It needs to be cold. Less than 40ish. Also once it's cold you can carb a keg in no time at all by shaking it. You will actually hear the regulator let gas in as you shake it. When you don't hear the regulator actuate when you shake it.. it's taken up all the gas it will at the set pressure.
 
+1^

But instead of shaking, roll it (rock it back and forth, between 10 and 2 o'clock) with the gas connector pointing up and 30-40 psi on it, until it takes up no more gas (about 10 minutes). You can hear it stop rushing in.
Then return to cold storage for 24 hours. Release pressure, and set at 10-12 psi. It should be carbonated by then but may have a bit of carbonic acid bite (or slight metallic flavor) that will mellow out over a week.

Make sure you don't have a gas leak somewhere, losing pressure.
 
As with much of this hobby...time. Even after shaking, I am still not quite happy with my carbonation until it has been on serving pressure for about a week and a half.

◆ **JOB 1**
Echo the portion of the keg carbonation thread starting with "It needs to" and going on through "stop rushing in.".
◆ **JOB 2**
Carry on the forum discussion about carbonating a keg, beginning right after its final sentence.

◆ **DATASET EXCERPT**

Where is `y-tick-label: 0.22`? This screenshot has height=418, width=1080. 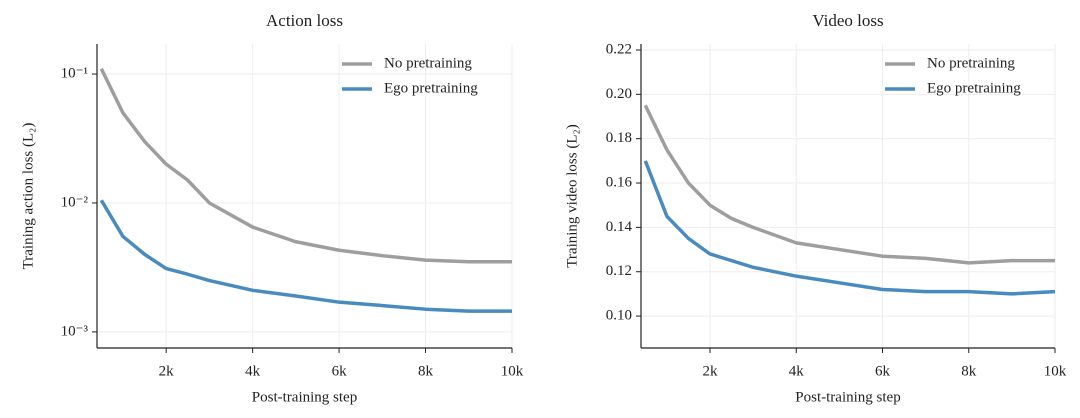 y-tick-label: 0.22 is located at coordinates (619, 49).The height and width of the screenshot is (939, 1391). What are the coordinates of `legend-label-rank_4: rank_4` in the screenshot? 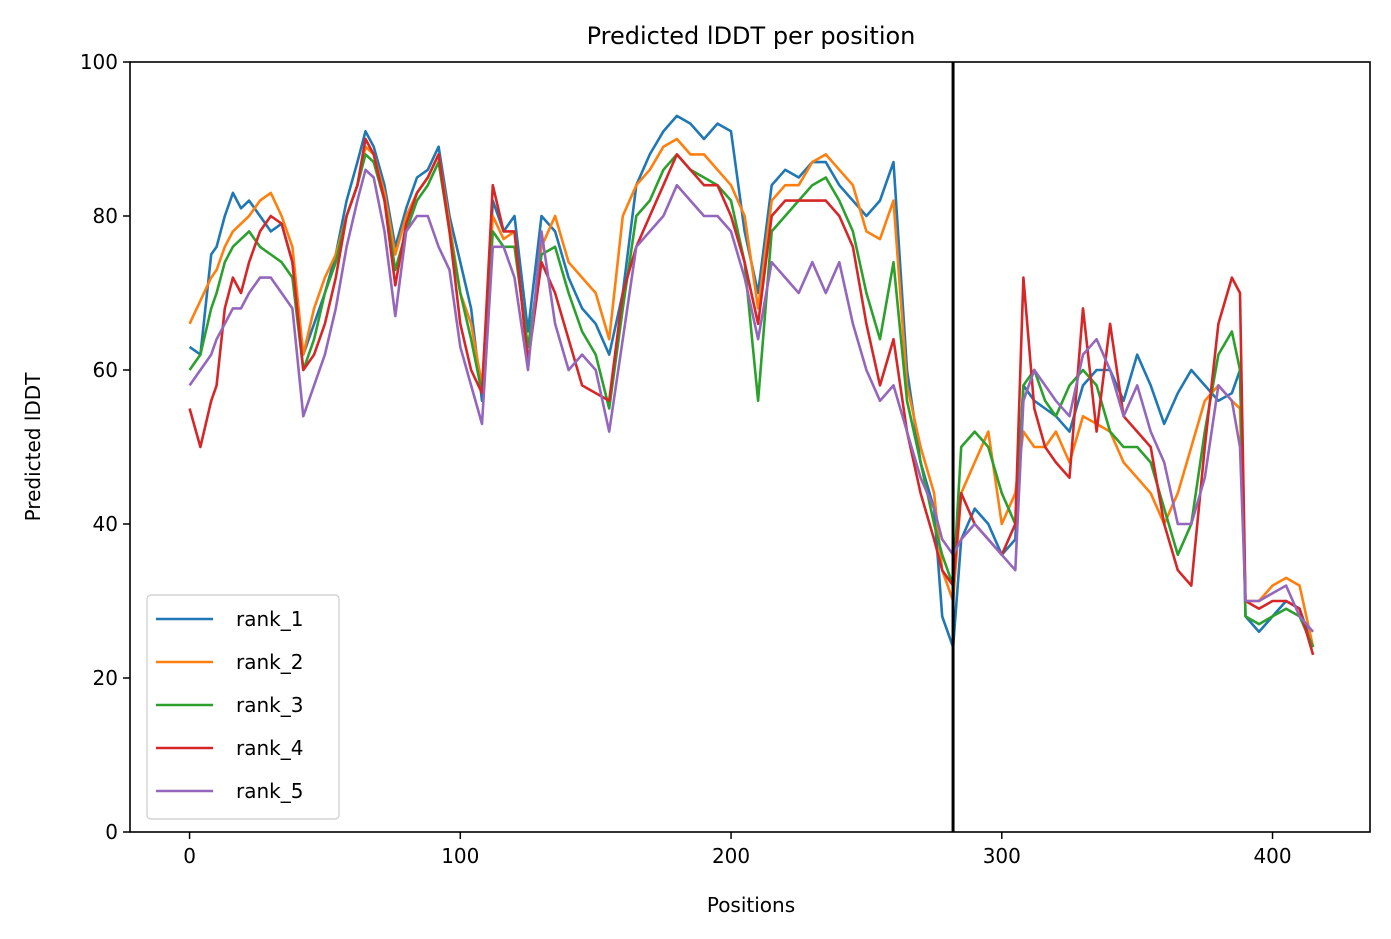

◆ **ANSWER SECTION 1**
It needs to be cold. Less than 40ish. Also once it's cold you can carb a keg in no time at all by shaking it. You will actually hear the regulator let gas in as you shake it. When you don't hear the regulator actuate when you shake it.. it's taken up all the gas it will at the set pressure.
 
+1^

But instead of shaking, roll it (rock it back and forth, between 10 and 2 o'clock) with the gas connector pointing up and 30-40 psi on it, until it takes up no more gas (about 10 minutes). You can hear it stop rushing in.

◆ **ANSWER SECTION 2**
 
The method that has worked well for me was chill the beer for 24 hours in keg. Then set to serving pressure and do the rocking method for 20 to 30 mins then wait 24 hours. Mine was ready the next day. I actually chilled the beer in my bottling bucket a few days before I was ready to keg it to save time when I was able to keg it.
 
24 hours is just not enough time, even at higher pressure. You can do the shake and roll methods as mentioned or just plan on waiting a week or so for it to gradually carb up.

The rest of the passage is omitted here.